Tra marzo e maggio, le richieste di aiuto sono più che raddoppiate rispetto allo stesso periodo del 2019. Quelle via chat sono triplicate, così come hanno visto un aumento quelle arrivate di notte o di mattina presto. Il dato più rivelante, comunque, è che a chiedere aiuto sono donne senza storia pregresse. Donne cioè, che hanno visto la violenza perpetrarsi su di loro improvvisamente, senza antecedenti. Ciò vuol dire, che proprio la convivenza forzata ha causato l’esplosione della violenza dei partner nelle case, case da cui nessuno poteva scappare. E gli effetti si vedono anche sulle bambine, sui bambini, sui nonni, sul lavoro: sulla società in generale. Tuttavia, la piaga , quella più grave, resta ancora una: solo il 14,2% delle vittime che chiede aiuto al 1522 ha denunciato.
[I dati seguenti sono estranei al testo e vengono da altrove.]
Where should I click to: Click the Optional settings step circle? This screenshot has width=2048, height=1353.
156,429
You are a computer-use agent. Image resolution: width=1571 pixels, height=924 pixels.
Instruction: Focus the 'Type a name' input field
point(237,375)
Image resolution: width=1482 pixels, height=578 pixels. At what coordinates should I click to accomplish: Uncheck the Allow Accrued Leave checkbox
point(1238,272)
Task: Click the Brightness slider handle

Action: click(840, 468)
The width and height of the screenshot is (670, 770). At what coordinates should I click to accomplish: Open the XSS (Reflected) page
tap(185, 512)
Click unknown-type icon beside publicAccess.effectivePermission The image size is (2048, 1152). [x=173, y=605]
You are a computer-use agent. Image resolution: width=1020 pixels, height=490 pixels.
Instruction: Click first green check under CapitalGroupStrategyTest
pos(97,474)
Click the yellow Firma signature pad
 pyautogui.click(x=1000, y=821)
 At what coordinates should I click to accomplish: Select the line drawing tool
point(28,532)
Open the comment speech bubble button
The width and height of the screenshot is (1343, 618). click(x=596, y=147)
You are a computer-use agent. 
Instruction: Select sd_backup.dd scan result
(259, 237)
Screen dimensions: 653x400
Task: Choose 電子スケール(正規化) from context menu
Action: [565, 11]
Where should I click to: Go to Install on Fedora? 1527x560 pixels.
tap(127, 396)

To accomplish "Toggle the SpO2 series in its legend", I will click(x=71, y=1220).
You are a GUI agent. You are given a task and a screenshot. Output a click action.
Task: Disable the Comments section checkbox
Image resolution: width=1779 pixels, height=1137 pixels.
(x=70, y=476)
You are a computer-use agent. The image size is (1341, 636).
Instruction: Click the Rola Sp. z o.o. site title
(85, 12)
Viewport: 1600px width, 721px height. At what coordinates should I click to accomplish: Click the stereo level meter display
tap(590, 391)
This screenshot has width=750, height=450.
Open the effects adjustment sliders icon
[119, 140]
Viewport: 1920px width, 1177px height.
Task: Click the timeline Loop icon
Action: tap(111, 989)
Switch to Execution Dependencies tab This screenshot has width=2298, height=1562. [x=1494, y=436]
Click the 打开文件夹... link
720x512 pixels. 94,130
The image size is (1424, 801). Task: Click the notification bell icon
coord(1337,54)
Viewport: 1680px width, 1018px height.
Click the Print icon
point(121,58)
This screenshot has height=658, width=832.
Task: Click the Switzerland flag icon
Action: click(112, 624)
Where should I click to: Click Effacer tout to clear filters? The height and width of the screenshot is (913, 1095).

Il Codice rosso, entrato in vigore il 9 agosto 2019, doveva avere proprio come obiettivo spingere moltissime donne a denunciare gli atti di violenza subiti.  Il bilancio del primo anno vede 3.932 indagini aperte per i quattro nuovi reati introdotti. Per quelle già concluse, ci sono state 686 richieste di rinvio a giudizio: 90 i processi finiti, 80 le condanne inflitte, compresi patteggiamenti e decreti penali. Il reato più diffuso è stato la violazione dei provvedimenti di allontanamento dalla casa familiare e del divieto di avvicinamento. Seguono il revenge porn; la deformazione dell’aspetto della persona mediante lesioni permanenti al viso; la costrizione o induzione al matrimonio.